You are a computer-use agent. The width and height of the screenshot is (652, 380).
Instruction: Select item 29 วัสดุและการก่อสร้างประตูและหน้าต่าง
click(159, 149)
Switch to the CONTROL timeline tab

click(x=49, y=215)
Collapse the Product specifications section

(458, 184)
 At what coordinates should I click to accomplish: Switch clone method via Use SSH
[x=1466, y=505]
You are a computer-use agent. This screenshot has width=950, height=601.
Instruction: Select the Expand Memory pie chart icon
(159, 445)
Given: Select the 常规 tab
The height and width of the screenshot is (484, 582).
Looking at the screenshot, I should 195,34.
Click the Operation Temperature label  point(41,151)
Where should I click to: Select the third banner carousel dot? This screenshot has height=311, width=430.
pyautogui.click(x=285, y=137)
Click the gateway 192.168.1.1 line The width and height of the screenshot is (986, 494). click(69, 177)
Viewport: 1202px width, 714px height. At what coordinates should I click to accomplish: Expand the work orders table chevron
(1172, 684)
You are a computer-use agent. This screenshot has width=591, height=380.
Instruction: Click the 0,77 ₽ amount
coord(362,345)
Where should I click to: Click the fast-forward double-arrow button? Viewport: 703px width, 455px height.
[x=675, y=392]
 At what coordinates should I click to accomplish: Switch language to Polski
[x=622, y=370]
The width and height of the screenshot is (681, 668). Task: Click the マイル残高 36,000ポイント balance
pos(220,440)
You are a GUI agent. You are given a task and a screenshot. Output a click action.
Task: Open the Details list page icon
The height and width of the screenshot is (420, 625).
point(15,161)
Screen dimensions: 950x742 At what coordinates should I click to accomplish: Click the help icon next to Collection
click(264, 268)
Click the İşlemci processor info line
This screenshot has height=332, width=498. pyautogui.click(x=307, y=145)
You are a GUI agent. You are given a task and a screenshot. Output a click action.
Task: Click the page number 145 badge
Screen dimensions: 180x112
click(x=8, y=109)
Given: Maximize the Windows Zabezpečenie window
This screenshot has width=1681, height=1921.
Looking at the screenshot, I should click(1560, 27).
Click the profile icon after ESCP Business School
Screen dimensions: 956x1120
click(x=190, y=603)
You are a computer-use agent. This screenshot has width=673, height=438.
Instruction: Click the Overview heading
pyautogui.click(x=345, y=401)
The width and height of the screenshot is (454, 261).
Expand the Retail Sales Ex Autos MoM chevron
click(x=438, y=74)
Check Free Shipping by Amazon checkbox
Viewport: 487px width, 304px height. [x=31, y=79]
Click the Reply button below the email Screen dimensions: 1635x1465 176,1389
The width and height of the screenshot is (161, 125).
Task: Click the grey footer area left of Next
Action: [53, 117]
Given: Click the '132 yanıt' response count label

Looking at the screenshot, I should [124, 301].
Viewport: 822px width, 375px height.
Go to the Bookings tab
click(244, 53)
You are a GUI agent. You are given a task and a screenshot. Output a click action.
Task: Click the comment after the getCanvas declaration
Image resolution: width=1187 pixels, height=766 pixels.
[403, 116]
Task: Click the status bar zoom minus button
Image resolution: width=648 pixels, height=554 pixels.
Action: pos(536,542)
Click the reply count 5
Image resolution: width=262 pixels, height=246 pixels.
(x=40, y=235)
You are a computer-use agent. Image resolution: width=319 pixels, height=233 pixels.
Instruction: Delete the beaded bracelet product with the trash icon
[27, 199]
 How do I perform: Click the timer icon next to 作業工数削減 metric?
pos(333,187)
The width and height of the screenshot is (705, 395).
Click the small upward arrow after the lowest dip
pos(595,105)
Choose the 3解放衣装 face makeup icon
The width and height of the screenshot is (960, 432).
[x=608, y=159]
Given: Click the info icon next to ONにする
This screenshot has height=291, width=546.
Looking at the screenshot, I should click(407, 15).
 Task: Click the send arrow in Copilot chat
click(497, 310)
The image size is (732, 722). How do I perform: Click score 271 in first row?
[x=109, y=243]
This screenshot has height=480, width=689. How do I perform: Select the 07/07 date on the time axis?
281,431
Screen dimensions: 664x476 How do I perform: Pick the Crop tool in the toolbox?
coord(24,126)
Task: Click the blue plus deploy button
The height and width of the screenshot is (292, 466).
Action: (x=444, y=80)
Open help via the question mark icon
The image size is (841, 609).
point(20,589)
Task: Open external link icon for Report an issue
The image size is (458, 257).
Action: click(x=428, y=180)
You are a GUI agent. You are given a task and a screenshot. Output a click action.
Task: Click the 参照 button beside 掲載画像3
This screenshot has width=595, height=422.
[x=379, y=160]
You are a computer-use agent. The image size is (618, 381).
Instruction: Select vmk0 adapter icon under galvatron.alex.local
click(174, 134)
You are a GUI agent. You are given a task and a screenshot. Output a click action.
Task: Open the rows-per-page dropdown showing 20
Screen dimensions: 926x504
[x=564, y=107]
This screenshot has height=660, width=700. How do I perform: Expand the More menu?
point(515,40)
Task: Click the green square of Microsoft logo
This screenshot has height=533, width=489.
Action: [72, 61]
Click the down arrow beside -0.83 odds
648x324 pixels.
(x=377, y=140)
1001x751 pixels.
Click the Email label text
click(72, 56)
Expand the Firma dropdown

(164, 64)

■ ■ ■ ■ ■

§ **PROBLEM**: Copy every item above, line for line, with no changes.

§ **FULL RESPONSE**:
You are a computer-use agent. The width and height of the screenshot is (652, 380).
Instruction: Select item 29 วัสดุและการก่อสร้างประตูและหน้าต่าง
click(159, 149)
Switch to the CONTROL timeline tab

click(x=49, y=215)
Collapse the Product specifications section

(458, 184)
 At what coordinates should I click to accomplish: Switch clone method via Use SSH
[x=1466, y=505]
You are a computer-use agent. This screenshot has width=950, height=601.
Instruction: Select the Expand Memory pie chart icon
(159, 445)
Given: Select the 常规 tab
The height and width of the screenshot is (484, 582).
Looking at the screenshot, I should 195,34.
Click the Operation Temperature label  point(41,151)
Where should I click to: Select the third banner carousel dot? This screenshot has height=311, width=430.
pyautogui.click(x=285, y=137)
Click the gateway 192.168.1.1 line The width and height of the screenshot is (986, 494). click(69, 177)
Viewport: 1202px width, 714px height. At what coordinates should I click to accomplish: Expand the work orders table chevron
(1172, 684)
You are a computer-use agent. This screenshot has width=591, height=380.
Instruction: Click the 0,77 ₽ amount
coord(362,345)
Where should I click to: Click the fast-forward double-arrow button? Viewport: 703px width, 455px height.
[x=675, y=392]
 At what coordinates should I click to accomplish: Switch language to Polski
[x=622, y=370]
The width and height of the screenshot is (681, 668). Task: Click the マイル残高 36,000ポイント balance
pos(220,440)
You are a GUI agent. You are given a task and a screenshot. Output a click action.
Task: Open the Details list page icon
The height and width of the screenshot is (420, 625).
point(15,161)
Screen dimensions: 950x742 At what coordinates should I click to accomplish: Click the help icon next to Collection
click(264, 268)
Click the İşlemci processor info line
This screenshot has height=332, width=498. pyautogui.click(x=307, y=145)
You are a GUI agent. You are given a task and a screenshot. Output a click action.
Task: Click the page number 145 badge
Screen dimensions: 180x112
click(x=8, y=109)
Given: Maximize the Windows Zabezpečenie window
This screenshot has width=1681, height=1921.
Looking at the screenshot, I should click(1560, 27).
Click the profile icon after ESCP Business School
Screen dimensions: 956x1120
click(x=190, y=603)
You are a computer-use agent. This screenshot has width=673, height=438.
Instruction: Click the Overview heading
pyautogui.click(x=345, y=401)
The width and height of the screenshot is (454, 261).
Expand the Retail Sales Ex Autos MoM chevron
click(x=438, y=74)
Check Free Shipping by Amazon checkbox
Viewport: 487px width, 304px height. [x=31, y=79]
Click the Reply button below the email Screen dimensions: 1635x1465 176,1389
The width and height of the screenshot is (161, 125).
Task: Click the grey footer area left of Next
Action: [53, 117]
Given: Click the '132 yanıt' response count label

Looking at the screenshot, I should [124, 301].
Viewport: 822px width, 375px height.
Go to the Bookings tab
click(244, 53)
You are a GUI agent. You are given a task and a screenshot. Output a click action.
Task: Click the comment after the getCanvas declaration
Image resolution: width=1187 pixels, height=766 pixels.
[403, 116]
Task: Click the status bar zoom minus button
Image resolution: width=648 pixels, height=554 pixels.
Action: pos(536,542)
Click the reply count 5
Image resolution: width=262 pixels, height=246 pixels.
(x=40, y=235)
You are a computer-use agent. Image resolution: width=319 pixels, height=233 pixels.
Instruction: Delete the beaded bracelet product with the trash icon
[27, 199]
 How do I perform: Click the timer icon next to 作業工数削減 metric?
pos(333,187)
The width and height of the screenshot is (705, 395).
Click the small upward arrow after the lowest dip
pos(595,105)
Choose the 3解放衣装 face makeup icon
The width and height of the screenshot is (960, 432).
[x=608, y=159]
Given: Click the info icon next to ONにする
This screenshot has height=291, width=546.
Looking at the screenshot, I should click(407, 15).
 Task: Click the send arrow in Copilot chat
click(497, 310)
The image size is (732, 722). How do I perform: Click score 271 in first row?
[x=109, y=243]
This screenshot has height=480, width=689. How do I perform: Select the 07/07 date on the time axis?
281,431
Screen dimensions: 664x476 How do I perform: Pick the Crop tool in the toolbox?
coord(24,126)
Task: Click the blue plus deploy button
The height and width of the screenshot is (292, 466).
Action: (x=444, y=80)
Open help via the question mark icon
The image size is (841, 609).
point(20,589)
Task: Open external link icon for Report an issue
The image size is (458, 257).
Action: click(x=428, y=180)
You are a GUI agent. You are given a task and a screenshot. Output a click action.
Task: Click the 参照 button beside 掲載画像3
This screenshot has width=595, height=422.
[x=379, y=160]
You are a computer-use agent. The image size is (618, 381).
Instruction: Select vmk0 adapter icon under galvatron.alex.local
click(174, 134)
You are a GUI agent. You are given a task and a screenshot. Output a click action.
Task: Open the rows-per-page dropdown showing 20
Screen dimensions: 926x504
[x=564, y=107]
This screenshot has height=660, width=700. How do I perform: Expand the More menu?
point(515,40)
Task: Click the green square of Microsoft logo
This screenshot has height=533, width=489.
Action: [72, 61]
Click the down arrow beside -0.83 odds
648x324 pixels.
(x=377, y=140)
1001x751 pixels.
Click the Email label text
click(72, 56)
Expand the Firma dropdown

(164, 64)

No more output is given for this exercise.